▶ Quoted text
(begin)
What do you think about the role of "social consequences" to punish speech that society broadly finds socially unacceptable? IMO, overt, hateful, eliminationist bigotry is a violation of our 'universal moral taboos' and is not something we should tolerate within polite society, even if we protect everyone's legal rights to express this hatred. I believe such 'principled ostracism' was critical in marginalizing and defeating the KKK (that's why they had to wear hoods and hide their identities), and is the same playbook we must follow today, or we will see this hateful bigotry normalize and spiral us into violence and anarchy at unprecedented levels. And I believe this can be done in a principled way that doesn't violate the 1A or succumb to the excesses of "cancel culture".
I recently wrote (https://whiterosemagazine.com/the-dangerous-myth-of-more-speech) about my criticism of "free speech culture" absolutism, as espoused by Greg Lukianoff and FIRE, as I believe it introduces a dangerous loophole when they say "we want all Nazis to reveal themselves" AND "any Nazis fired for their legal speech is cancel culture and thus bad", or "you shouldn't have to choose between having a job and an opinion." Those might be good taglines, but I believe they fail on principle, because it's unreasonable to argue that somebody should and would have a regular job if they spent their weekends openly calling for discrimination or violence against Jews, blacks, Asians, whites, men, Republicans, etc. My only ask to Greg and FIRE is to stop speaking so broadly, applying the same (correct) absolutism of "free speech laws" to "free speech culture".
(end)
▶ Data shown
(begin)
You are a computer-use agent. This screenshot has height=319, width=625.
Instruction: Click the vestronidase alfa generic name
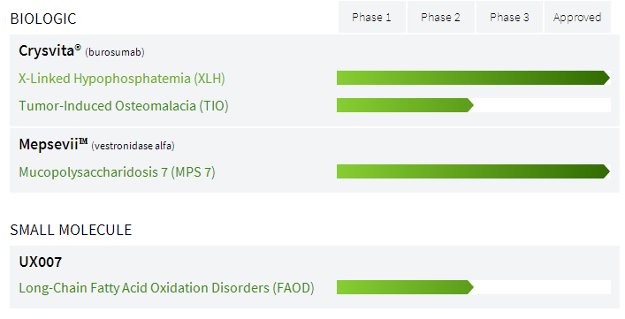[x=133, y=146]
(end)
▶ Exercise prompt
Pick up the text on social consequences for hateful speech after its last sentence and keep writing in the same voice. You can set the data aside; none of it is needed here.

▶ Output below
I'd be very curious to hear your thoughts on this. Do you agree that there's a tremendous risk to society, and almost a guarantee of it coming to pass, if there are NO social consequences/incentives for people to NOT express such overt, hateful bigotry (AKA if nothing is "taboo")? Do you see our collective response to marginalizing the KKK as a reasonable playbook of principled ostracism we should pursue today? If you don't, I'd love to understand why.